> What is expected: State how many lines in the records below contain the word "window", and reply with that number alone.

> Dataset records:
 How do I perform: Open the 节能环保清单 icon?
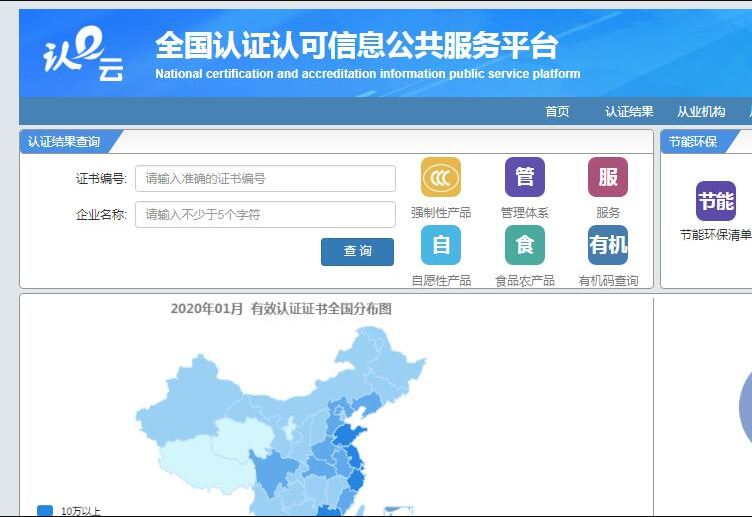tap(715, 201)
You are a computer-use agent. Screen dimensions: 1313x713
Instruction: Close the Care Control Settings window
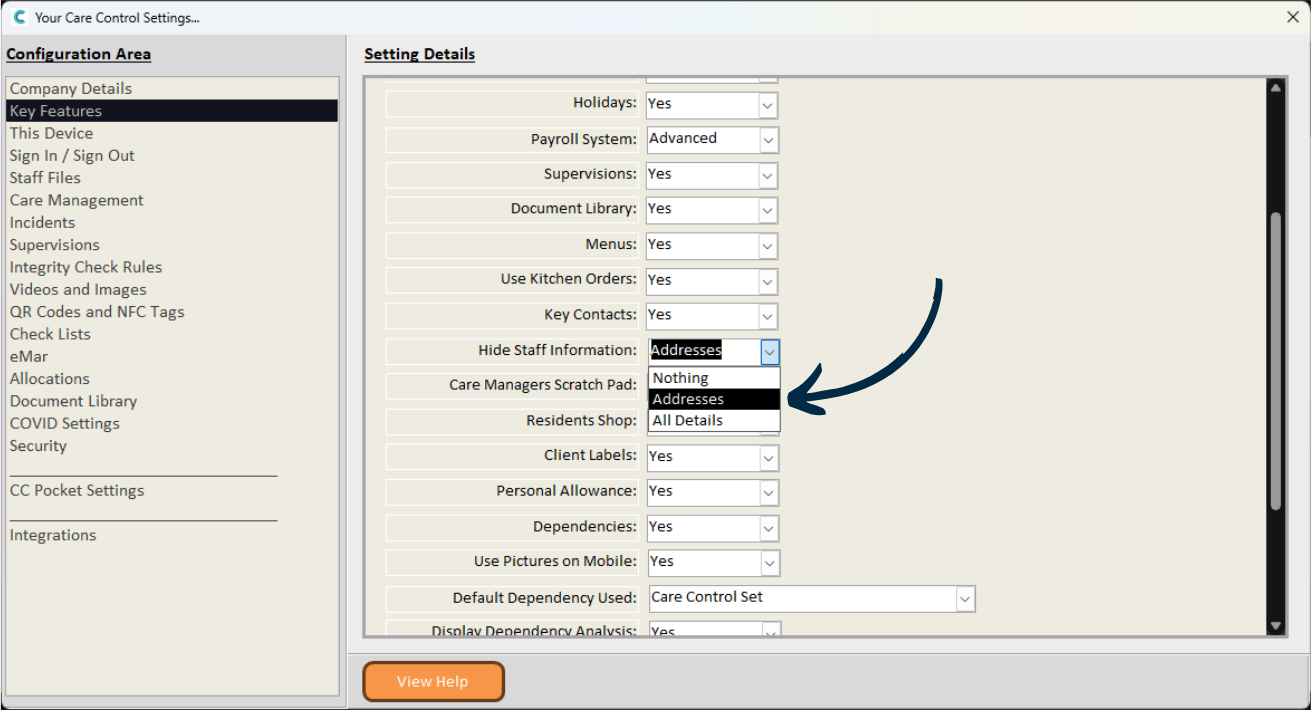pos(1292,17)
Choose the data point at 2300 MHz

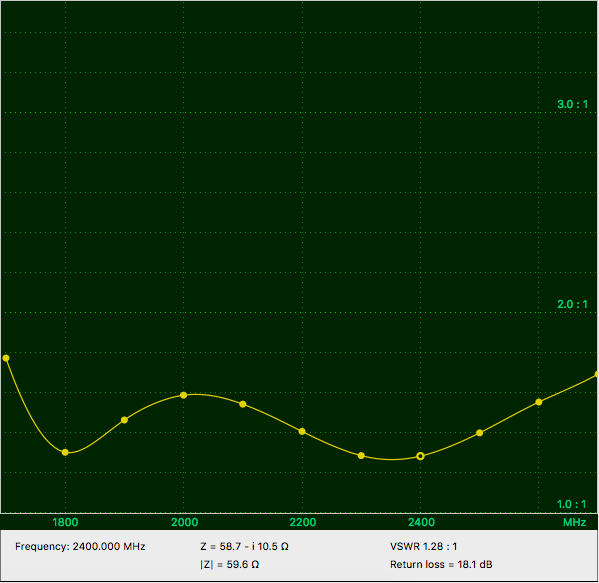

> Response to the exercise: 1